→ ASSIGNED TASK
Determine how many lines in the records include "checkbox". Write the number and nothing more.

→ AVAILABLE RECORDS

------

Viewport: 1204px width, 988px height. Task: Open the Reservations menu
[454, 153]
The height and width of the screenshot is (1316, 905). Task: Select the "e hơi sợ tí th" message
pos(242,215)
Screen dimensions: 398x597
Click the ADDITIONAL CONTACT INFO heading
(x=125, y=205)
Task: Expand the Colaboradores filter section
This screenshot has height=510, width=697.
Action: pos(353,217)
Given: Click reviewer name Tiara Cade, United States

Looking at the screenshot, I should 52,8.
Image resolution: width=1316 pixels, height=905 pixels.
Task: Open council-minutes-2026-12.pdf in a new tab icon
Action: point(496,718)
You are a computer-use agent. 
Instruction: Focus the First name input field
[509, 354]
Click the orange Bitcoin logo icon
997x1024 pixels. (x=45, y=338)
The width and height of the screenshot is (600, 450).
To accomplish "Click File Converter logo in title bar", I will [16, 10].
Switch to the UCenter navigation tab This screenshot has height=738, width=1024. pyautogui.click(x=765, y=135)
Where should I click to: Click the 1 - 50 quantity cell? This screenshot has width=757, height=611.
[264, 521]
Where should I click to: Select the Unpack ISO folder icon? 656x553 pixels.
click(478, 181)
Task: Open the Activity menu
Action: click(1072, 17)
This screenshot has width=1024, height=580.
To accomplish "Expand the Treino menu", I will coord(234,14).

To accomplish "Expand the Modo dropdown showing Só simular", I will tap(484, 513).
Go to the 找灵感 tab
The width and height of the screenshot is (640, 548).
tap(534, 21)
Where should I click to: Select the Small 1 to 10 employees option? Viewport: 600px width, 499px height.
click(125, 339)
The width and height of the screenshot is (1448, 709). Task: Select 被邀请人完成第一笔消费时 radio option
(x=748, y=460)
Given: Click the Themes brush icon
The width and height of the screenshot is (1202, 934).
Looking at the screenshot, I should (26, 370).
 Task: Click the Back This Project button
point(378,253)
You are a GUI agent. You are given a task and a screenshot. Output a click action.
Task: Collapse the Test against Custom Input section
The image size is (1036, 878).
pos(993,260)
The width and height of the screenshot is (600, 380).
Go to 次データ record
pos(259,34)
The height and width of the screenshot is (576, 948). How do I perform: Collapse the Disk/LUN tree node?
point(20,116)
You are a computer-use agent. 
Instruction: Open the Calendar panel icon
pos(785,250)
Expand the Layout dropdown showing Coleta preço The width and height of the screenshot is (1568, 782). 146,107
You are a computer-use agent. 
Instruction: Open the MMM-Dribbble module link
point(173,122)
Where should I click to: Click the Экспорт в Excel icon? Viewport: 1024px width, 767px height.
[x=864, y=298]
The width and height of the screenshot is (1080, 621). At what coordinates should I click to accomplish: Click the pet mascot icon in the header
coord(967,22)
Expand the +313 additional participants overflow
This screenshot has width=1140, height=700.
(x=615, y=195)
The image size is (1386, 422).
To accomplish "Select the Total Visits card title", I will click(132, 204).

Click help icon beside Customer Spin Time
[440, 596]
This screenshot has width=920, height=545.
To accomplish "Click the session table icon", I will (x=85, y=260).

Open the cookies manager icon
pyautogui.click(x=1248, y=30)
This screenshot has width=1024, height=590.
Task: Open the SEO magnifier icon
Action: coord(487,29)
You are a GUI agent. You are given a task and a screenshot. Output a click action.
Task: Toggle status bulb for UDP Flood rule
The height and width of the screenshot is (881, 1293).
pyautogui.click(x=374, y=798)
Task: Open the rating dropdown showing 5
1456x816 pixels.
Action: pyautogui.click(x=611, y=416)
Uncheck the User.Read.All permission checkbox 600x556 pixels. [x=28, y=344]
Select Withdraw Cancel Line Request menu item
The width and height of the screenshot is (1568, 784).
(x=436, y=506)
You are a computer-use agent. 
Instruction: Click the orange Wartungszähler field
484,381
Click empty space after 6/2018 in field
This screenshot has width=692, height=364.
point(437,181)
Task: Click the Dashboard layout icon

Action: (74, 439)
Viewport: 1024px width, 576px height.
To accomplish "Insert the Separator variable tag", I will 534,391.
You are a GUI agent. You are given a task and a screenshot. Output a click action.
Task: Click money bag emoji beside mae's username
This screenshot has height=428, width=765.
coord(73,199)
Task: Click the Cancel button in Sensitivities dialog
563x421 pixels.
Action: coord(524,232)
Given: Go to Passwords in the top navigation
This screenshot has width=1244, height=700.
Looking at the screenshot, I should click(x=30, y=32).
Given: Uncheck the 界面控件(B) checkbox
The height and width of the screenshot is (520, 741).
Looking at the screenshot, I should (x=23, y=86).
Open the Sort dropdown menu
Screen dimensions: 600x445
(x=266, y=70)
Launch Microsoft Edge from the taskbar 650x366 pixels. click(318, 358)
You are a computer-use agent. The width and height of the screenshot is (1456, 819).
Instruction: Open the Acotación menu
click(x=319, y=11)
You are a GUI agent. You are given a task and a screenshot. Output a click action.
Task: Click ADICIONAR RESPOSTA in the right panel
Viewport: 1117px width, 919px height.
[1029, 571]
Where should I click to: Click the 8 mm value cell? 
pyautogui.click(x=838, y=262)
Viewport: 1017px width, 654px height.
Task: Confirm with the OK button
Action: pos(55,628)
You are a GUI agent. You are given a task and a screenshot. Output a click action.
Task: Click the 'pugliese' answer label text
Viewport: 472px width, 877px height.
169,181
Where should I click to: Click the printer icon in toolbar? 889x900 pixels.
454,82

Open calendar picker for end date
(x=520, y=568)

------

→ ANSWER TO THIS EXERCISE
2